*WHAT TO WORK ON*
Can you convert the data, from the line with "Click the Order chart icon in sidebar" up to and including the final line of the data, into a JSON list of strings with one string per line and blank lines omitted? Leave the pictures out of the answer.

::: SUPPLIED RECORDS

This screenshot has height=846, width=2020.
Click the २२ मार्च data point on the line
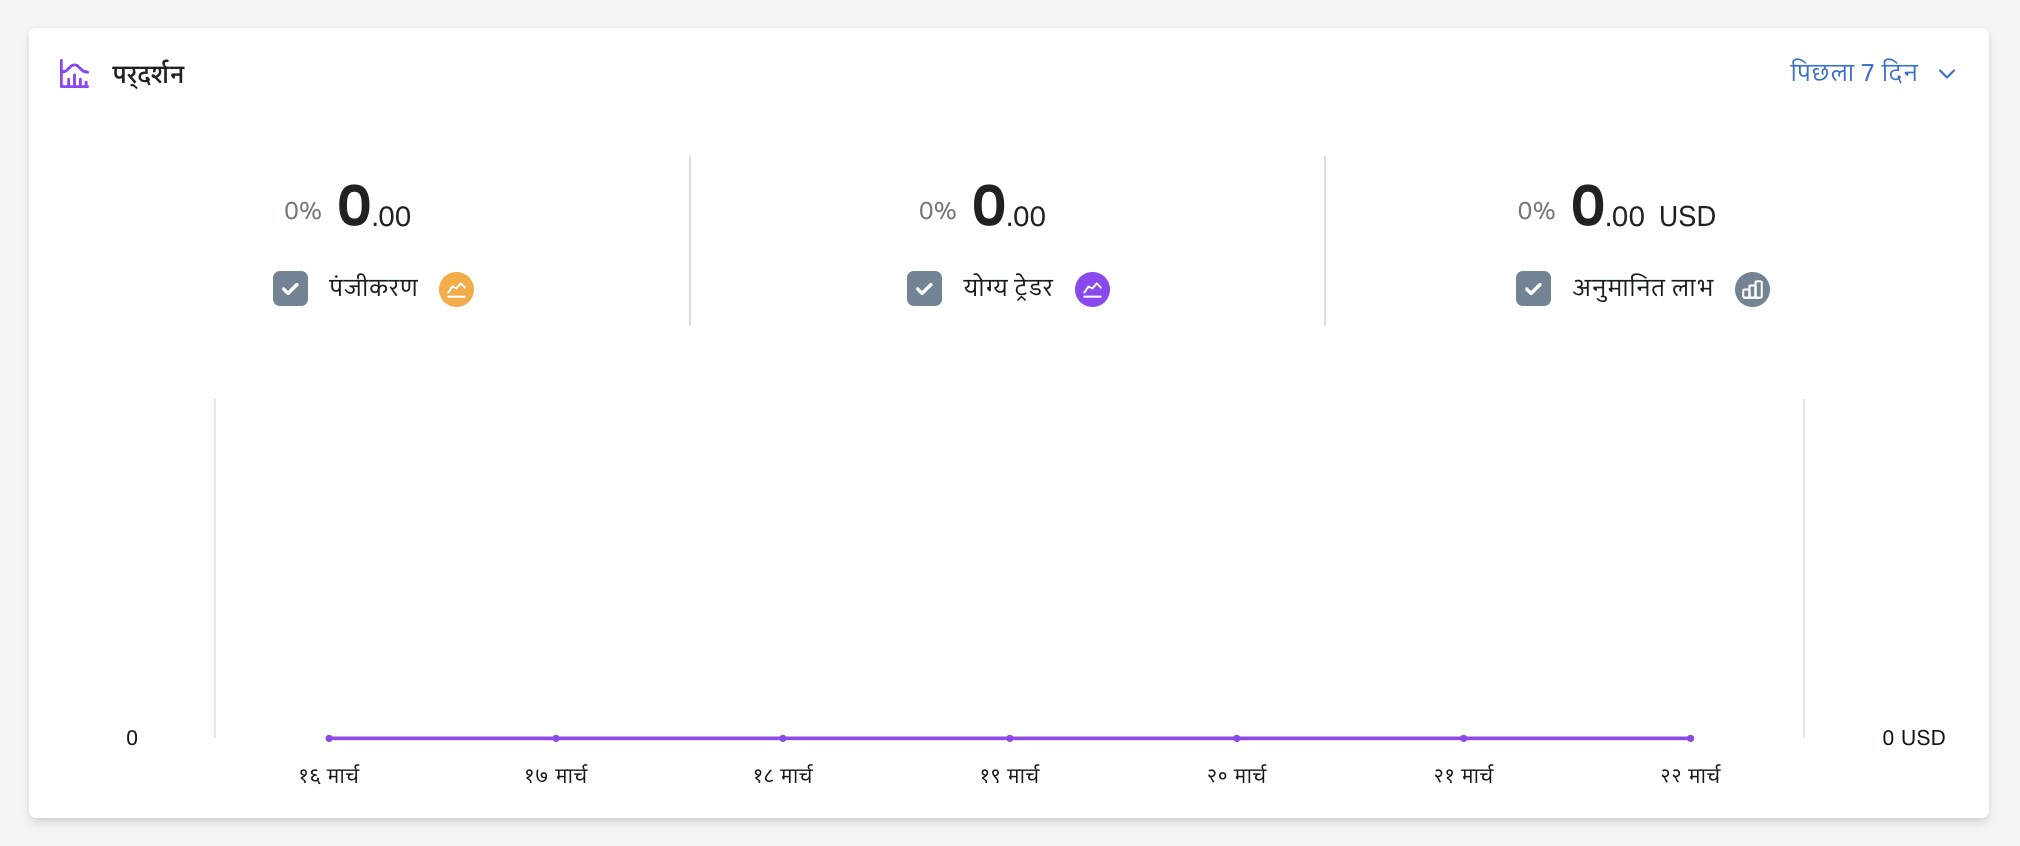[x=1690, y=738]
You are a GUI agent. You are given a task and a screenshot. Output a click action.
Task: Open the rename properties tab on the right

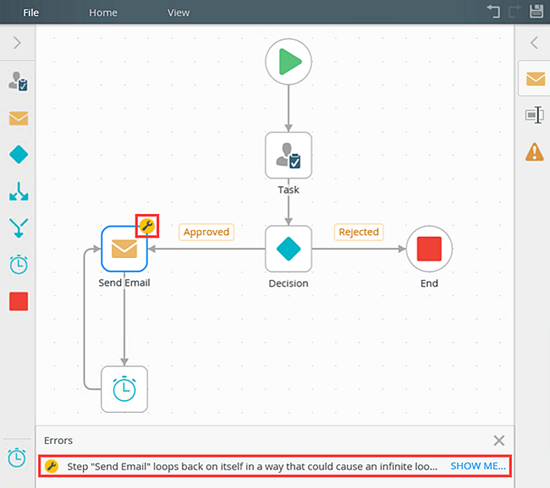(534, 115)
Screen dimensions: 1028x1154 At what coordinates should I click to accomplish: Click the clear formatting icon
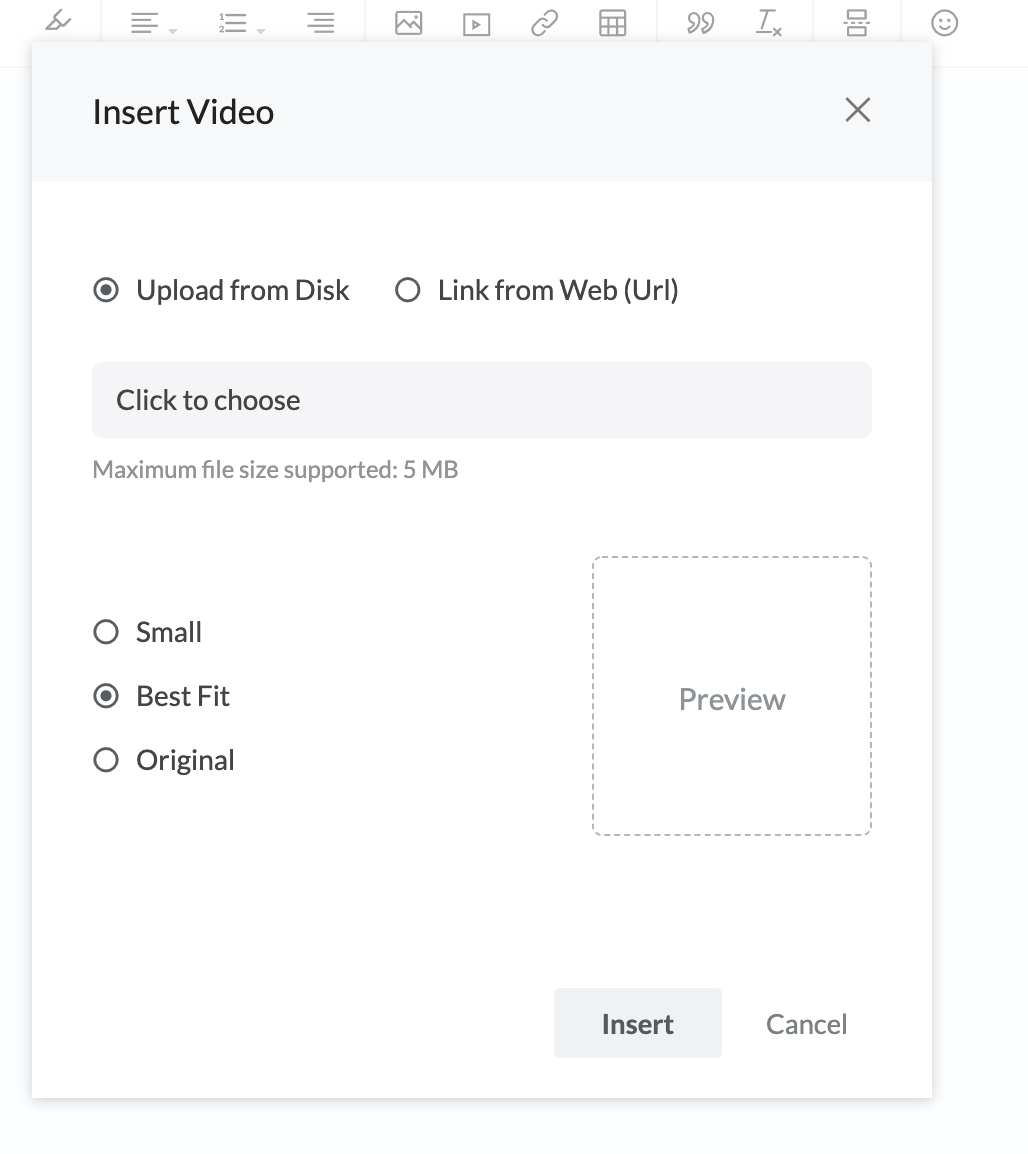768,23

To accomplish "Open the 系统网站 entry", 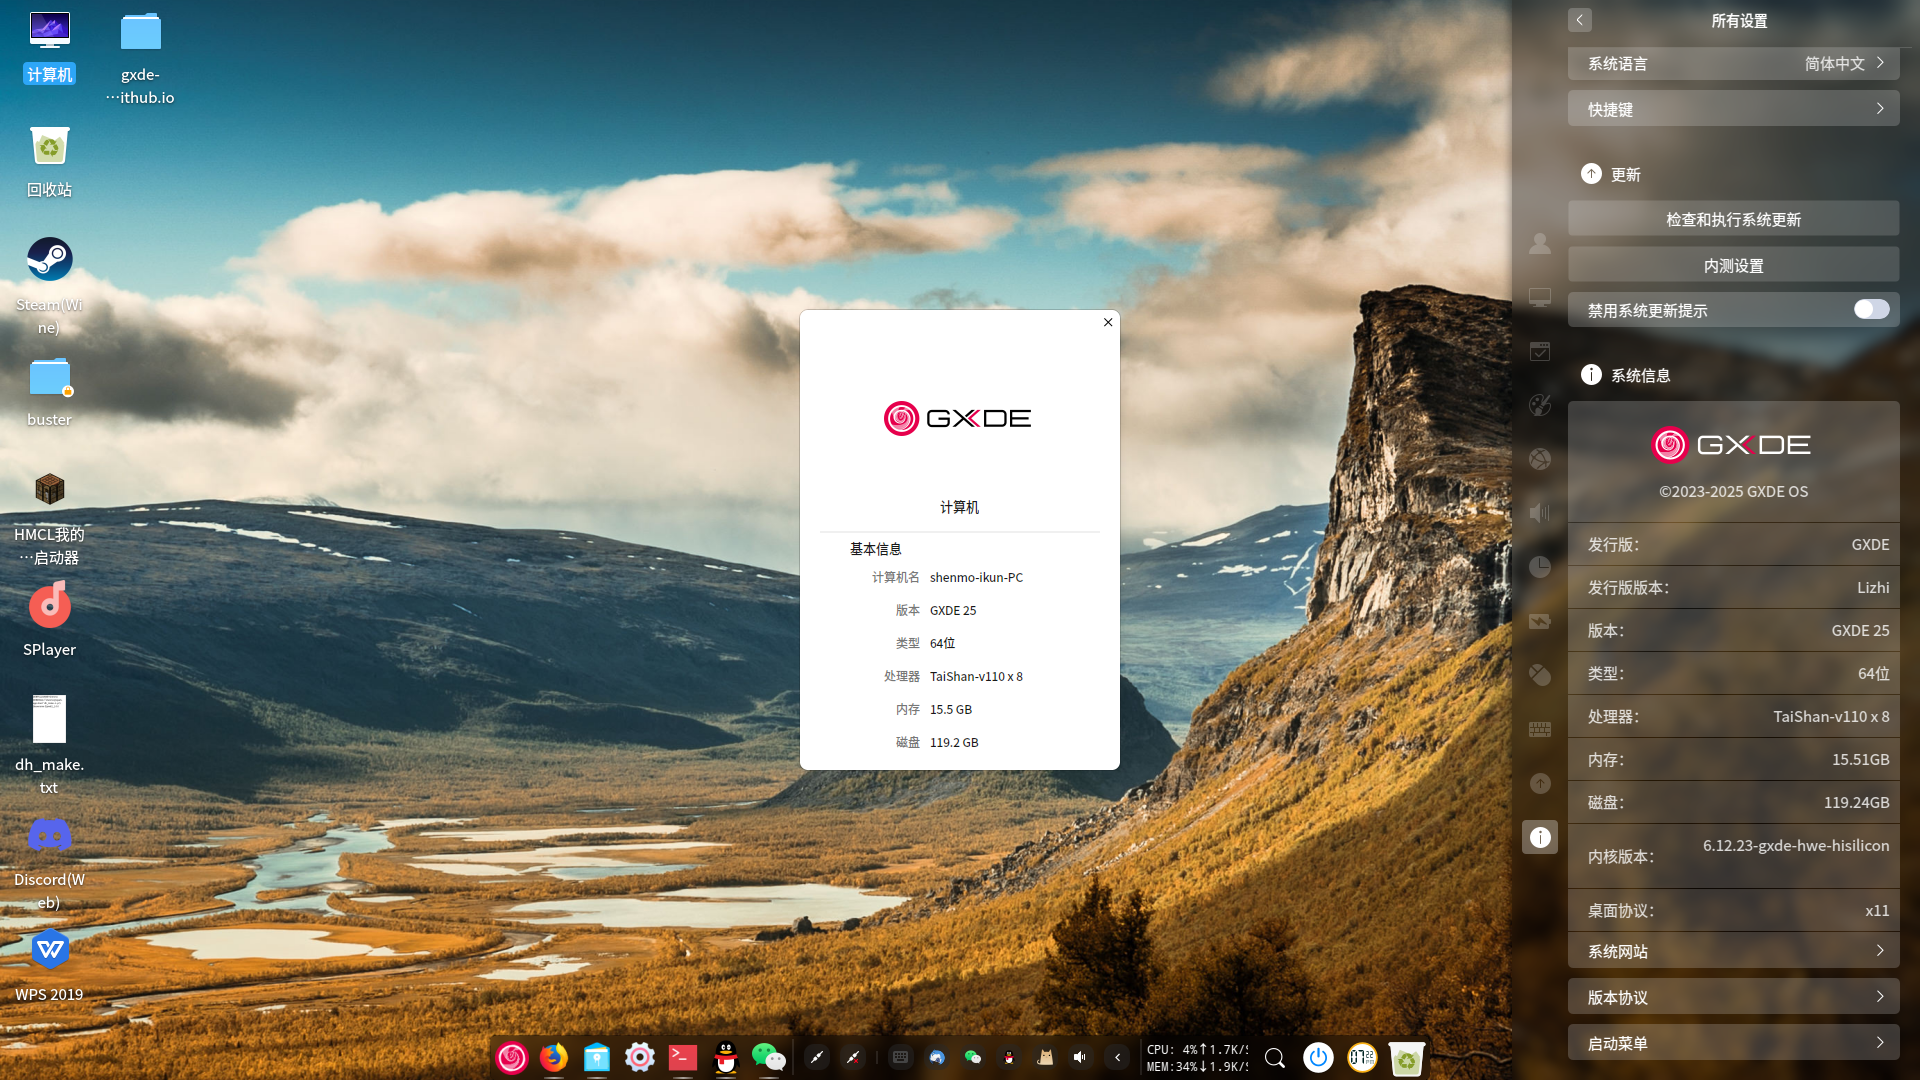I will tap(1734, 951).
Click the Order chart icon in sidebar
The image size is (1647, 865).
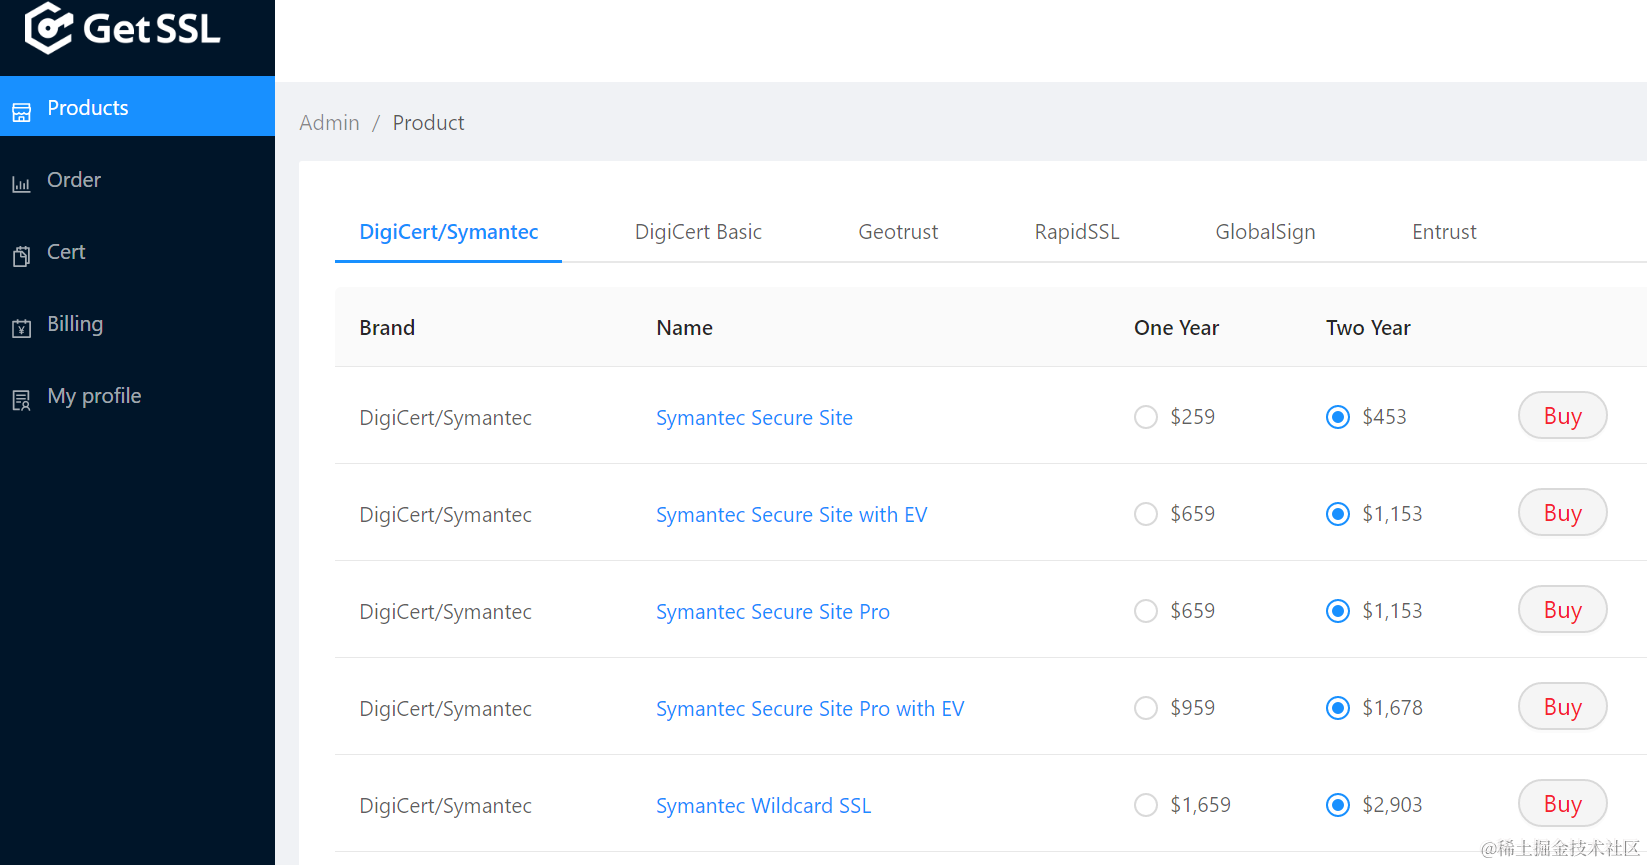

::::::

*CORRECT OUTPUT*
[
  "Click the Order chart icon in sidebar",
  "The image size is (1647, 865)."
]